Need some money? Why not ask the internet? Crowdfunding, a concept that could not exist without now-popular platforms like GoFundMe, Kickstarter, and Indiegogo, has replaced traditional fundraising by allowing donors to contribute just by clicking a button.
In America’s free-market economy, it’s an innovative way for those with ideas to bring projects that might otherwise go unnoticed to market.
It would be ignorant to think that such a powerful technique would only see use in business applications. Sure enough, many Americans who can’t afford health care are turning to crowdfunding sites to help them cover expensive treatments that they would otherwise go without.
But what does that say about the state of our health care system? Are there consequences for this behavior?
While there may not be anything fundamentally wrong with asking for donations, the problem with crowdfunding is that it takes the onus of responsibility off of the American health care system. It is a solution to a problem we shouldn't have, and it's not the best solution.
Crowdfunding is inherently biased. Heartwarming though it may be to see someone receive support from their fellow humans, there are no rules to dictate who can use crowdfunding effectively.

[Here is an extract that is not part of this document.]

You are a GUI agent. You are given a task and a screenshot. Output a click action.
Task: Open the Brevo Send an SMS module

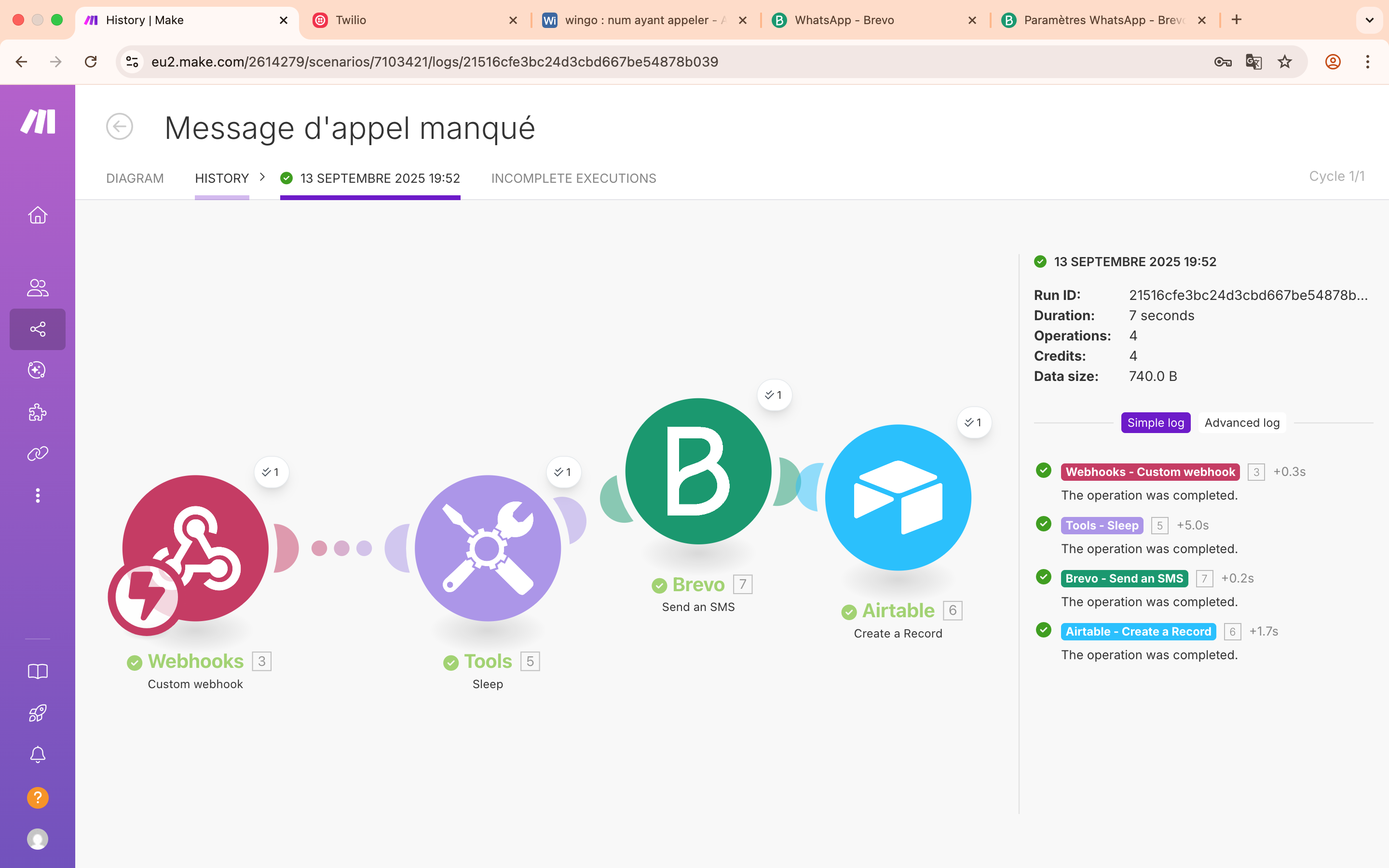pos(698,471)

Sites like YouCaring, a fundraising platform aimed specifically at medical needs, make patients accountable for selling their own case as worthy of a stranger’s money.
Sometimes, as with the case of Kati McFarland, who suffers from a rare and difficult-to-treat genetic disorder, the crowd can save the day. After the untimely loss of her father, whose insurance covered Kati’s medical needs, a campaign on YouCaring has been the difference between Kati’s health and bankruptcy, which could eventually lead to her death.
Kati is the victim of a fate she had no control over. She is also young and familiar with technology. But what about the medical needs of those whose cases are different from Kati’s? Could a heroin addict find funding on YouCaring?
The answer to that question is impossible to know for sure, but you can understand how a drug addict suffering from self-imposed misfortune would have difficulty appealing to the masses for help.
What is overlooked is the fact that we shouldn't need to borrow so much from our neighbors to mitigate outrageous health care costs — it's an issue that is almost unique to the United States among developed countries.
Obamacare may have made more headlines in 2017 for being the target of the Trump administration’s verbal and legislative attacks, but it is an imperfect system made worse by Trump chopping at its foundations.
Other nations take a fundamentally different view on health care in that they believe it to be a right. The United States does not approach the issue from this perspective.
Our system seems to assert that it’s better to let people die than find a responsible way to share access to health care in continuing to rely on a fractured free-market system.
Crowdfunding exposes that uncomfortable truth for what it is. Yes, there is some good done along the way, but it's a depressing thing to consider that strangers on the internet should determine a person's quality of life.
Finding new methods like crowdfunding, rather than demanding better, more affordable care only adds to the challenge we face in reforming our health care system.
Ultimately, online crowdfunding platforms increase exposure and remove obstacles to make donation simpler, but taking donations isn't a new paradigm.
For those with a story to tell, it might work, but don't expect to see the wealthy suddenly warm up to the idea of regularly donating to just anyone.
Americans can’t be expected to start re-directing even more of their money to paying for other people’s health care when we already devote one-fifth of our income to personal health care.
Yes, it's a beautiful thing to see when we can help one another, but the fact that people even have to resort to this should be a wake-up call.
There is such thing as a system that uses funding from all taxpayers to fund medical access for everyone. Socialized, single-payer health care can work in the United States — this is not what it looks like.
The reality of such a system is that the differed costs would be much less, and access to care would increase significantly for the average American.
Are we ready to make a change, or is the evidence not clear enough yet?